_PROBLEM DETAILS_. Rescale the listing starting at the line containing "For every named target in this 1280×1082" and ending at the line containing "Pendaftaran Online (599, 2344)", reproducing each of those lines in full, the requests included. Multiply every click coordinate by 0.45 and round to whole numbers, with halves rounding up, while leaving the numbers in the requests unchanged.

_PROVIDED RECORDS_.
===============

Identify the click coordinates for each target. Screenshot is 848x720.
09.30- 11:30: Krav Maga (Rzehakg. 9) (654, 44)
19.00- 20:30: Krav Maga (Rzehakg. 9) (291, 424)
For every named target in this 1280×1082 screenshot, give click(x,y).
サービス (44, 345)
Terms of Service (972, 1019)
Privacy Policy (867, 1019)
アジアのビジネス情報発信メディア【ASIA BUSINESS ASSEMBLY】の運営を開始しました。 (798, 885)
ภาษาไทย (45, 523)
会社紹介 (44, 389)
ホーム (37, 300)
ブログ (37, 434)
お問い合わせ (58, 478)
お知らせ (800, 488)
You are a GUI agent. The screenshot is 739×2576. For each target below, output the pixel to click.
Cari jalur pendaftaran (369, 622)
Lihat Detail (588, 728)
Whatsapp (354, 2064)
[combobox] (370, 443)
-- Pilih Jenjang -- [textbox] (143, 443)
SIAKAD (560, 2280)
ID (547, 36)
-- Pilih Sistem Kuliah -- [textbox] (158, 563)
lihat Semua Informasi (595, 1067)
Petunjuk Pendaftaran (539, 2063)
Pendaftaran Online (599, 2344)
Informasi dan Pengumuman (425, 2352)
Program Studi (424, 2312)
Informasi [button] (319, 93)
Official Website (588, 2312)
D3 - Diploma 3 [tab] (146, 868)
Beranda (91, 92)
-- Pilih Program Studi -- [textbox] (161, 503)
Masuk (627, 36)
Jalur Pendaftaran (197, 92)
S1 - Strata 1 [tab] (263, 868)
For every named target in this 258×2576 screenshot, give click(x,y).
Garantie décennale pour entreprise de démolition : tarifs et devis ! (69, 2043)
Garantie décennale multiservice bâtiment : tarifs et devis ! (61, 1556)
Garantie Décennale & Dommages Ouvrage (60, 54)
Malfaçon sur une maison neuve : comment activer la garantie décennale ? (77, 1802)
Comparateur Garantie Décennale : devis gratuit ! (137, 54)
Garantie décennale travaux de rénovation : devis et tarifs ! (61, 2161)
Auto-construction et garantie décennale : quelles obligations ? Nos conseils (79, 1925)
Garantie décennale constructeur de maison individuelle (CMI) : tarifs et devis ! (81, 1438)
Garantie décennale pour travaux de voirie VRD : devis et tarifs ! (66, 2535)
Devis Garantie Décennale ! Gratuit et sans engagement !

===============

_SOLUTION FOR THIS EXERCISE_.
For every named target in this 1280×1082 screenshot, give click(x,y).
サービス (20, 155)
Terms of Service (437, 459)
Privacy Policy (390, 459)
アジアのビジネス情報発信メディア【ASIA BUSINESS ASSEMBLY】の運営を開始しました。 (359, 398)
ภาษาไทย (20, 235)
会社紹介 (20, 175)
ホーム (17, 135)
ブログ (17, 195)
お問い合わせ (26, 215)
お知らせ (360, 220)
You are a GUI agent. The screenshot is 739×2576. For each target below, output the pixel to click.
Cari jalur pendaftaran (166, 280)
Lihat Detail (265, 328)
Whatsapp (159, 929)
[combobox] (167, 199)
-- Pilih Jenjang -- [textbox] (64, 199)
SIAKAD (252, 1026)
ID (246, 16)
-- Pilih Sistem Kuliah -- [textbox] (71, 253)
lihat Semua Informasi (268, 480)
Petunjuk Pendaftaran (243, 928)
Pendaftaran Online (270, 1055)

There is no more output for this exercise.